Abrió la puerta y vio con disgusto a la mujer grande y de pelo oxigenado que estaba frente a ella.
– ¡Hola, señora Hightower!
Alex vio su pequeño y bien cuidado sombrerito redondo, sus guantes de piel y su blusa inmaculada y bien planchada.
– ¿Me recuerda? Soy Iris Tremayne. Sandy me sugirió que viniera. Estuve aquí la semana pasada.
Alex observó sus delgados labios pintados de color rosa que al hablar se abrían en los pliegues suaves de su rostro, como una puerta secreta tras la cual se escondieran misterios insondables. Había una firme determinación en los ojos de la visitante, como si esta vez no estuviera dispuesta a marcharse de allí tan fácilmente.
– Pase -dijo Alex, incapaz en ese momento de decir o pensar otra cosa.
– Usted me necesita, querida, puedo verlo -aseguró la mujer, que entró en la casa con aire posesivo.
Alex aún seguía teniendo en su mente las dos palabras de la nota, «extraños hábitos», la mirada del retrato de su hijo, el repentino frío que invadió la habitación. Recordó que la persona que había decidido ver era Morgan Ford y la cita era para el día siguiente.
– Me parece que hay un error… -comenzó.
Iris Tremayne recorrió con mirada imperiosa el recibidor y después siguió a Alex a la sala de estar.
– Usted se siente preocupada, hay algo que la perturba, ¿no es así, querida?
Había en la voz un débil matiz de ternura que impedía que imperara en ella su tono de mando.
– Es sólo que estoy un poco inquieta, nerviosa, eso es todo.
– Comprendo que se sienta así querida, con todo lo que está ocurriendo.
Alex la miró recelosa.
– ¿Qué quiere decir…? ¿Qué está sucediendo?

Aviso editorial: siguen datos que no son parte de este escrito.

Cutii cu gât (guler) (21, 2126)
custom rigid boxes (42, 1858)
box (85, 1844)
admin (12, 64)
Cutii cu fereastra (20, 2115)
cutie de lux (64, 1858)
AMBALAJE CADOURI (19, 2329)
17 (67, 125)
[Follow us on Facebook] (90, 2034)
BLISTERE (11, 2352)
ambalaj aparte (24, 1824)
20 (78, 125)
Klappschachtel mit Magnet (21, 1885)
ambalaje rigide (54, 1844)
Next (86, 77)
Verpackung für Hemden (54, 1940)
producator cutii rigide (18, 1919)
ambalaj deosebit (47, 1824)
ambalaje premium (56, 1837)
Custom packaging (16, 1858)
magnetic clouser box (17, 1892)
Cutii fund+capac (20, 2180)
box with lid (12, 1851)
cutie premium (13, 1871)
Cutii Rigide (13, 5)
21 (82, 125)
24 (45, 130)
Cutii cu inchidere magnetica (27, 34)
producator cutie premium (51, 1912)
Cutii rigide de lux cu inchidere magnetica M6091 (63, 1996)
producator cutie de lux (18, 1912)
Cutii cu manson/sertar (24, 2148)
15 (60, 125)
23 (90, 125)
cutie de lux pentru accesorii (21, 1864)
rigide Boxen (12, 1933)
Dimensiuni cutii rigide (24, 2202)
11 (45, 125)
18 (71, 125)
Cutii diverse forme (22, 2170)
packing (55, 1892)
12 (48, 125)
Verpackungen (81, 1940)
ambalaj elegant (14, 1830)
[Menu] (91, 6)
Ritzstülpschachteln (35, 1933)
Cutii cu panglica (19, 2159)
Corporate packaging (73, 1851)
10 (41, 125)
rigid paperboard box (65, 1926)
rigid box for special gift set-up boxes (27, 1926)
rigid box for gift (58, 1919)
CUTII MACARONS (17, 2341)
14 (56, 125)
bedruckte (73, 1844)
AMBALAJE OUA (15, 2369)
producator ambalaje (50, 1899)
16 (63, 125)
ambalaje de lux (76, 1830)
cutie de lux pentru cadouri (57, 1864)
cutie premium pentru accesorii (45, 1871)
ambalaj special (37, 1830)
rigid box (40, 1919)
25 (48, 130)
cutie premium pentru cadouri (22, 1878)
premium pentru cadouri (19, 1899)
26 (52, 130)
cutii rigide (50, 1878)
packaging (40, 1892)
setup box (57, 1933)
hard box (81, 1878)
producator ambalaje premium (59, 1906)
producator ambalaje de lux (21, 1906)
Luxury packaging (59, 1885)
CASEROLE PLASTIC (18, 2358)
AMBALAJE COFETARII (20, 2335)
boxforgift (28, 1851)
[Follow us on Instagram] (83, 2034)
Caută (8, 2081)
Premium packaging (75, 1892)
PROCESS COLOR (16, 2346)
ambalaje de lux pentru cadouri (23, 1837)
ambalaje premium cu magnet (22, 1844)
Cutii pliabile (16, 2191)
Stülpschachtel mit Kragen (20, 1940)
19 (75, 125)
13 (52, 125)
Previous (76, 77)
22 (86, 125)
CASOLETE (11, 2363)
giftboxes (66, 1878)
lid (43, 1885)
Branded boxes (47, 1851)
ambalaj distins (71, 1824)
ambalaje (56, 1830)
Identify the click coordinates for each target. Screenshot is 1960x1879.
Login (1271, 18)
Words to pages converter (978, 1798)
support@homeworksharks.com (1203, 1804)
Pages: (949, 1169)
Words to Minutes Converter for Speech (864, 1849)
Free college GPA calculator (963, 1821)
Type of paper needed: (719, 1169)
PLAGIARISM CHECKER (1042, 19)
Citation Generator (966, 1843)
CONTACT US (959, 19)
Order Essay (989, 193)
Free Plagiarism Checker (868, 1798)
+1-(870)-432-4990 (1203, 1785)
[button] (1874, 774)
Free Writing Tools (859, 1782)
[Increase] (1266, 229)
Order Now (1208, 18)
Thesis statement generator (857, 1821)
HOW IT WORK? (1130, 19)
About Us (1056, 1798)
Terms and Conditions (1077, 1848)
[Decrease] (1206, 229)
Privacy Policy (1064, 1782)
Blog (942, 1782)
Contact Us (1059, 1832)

– Algo la está inquietando, hay algo que la confunde y la trastorna, ¿no es así? Pude sentirlo tan pronto entré aquí. Y todo eso va en aumento. Tengo razón, ¿verdad? Vamos, querida, dígame que estoy en lo cierto.
Alex fijó los ojos en la visitante, repentinamente enojada por aquella intromisión del todo inesperada en su vida privada. Tenía una cita para el día siguiente y de momento no necesitaba hablar con nadie. Se preguntó si existiría algún tipo de conexión entre Morgan Ford e Iris Tremayne, si Morgan la había localizado por medio del número de Olivetti que le había dado y era él quien le enviaba a Iris Tremayne. Ridículo.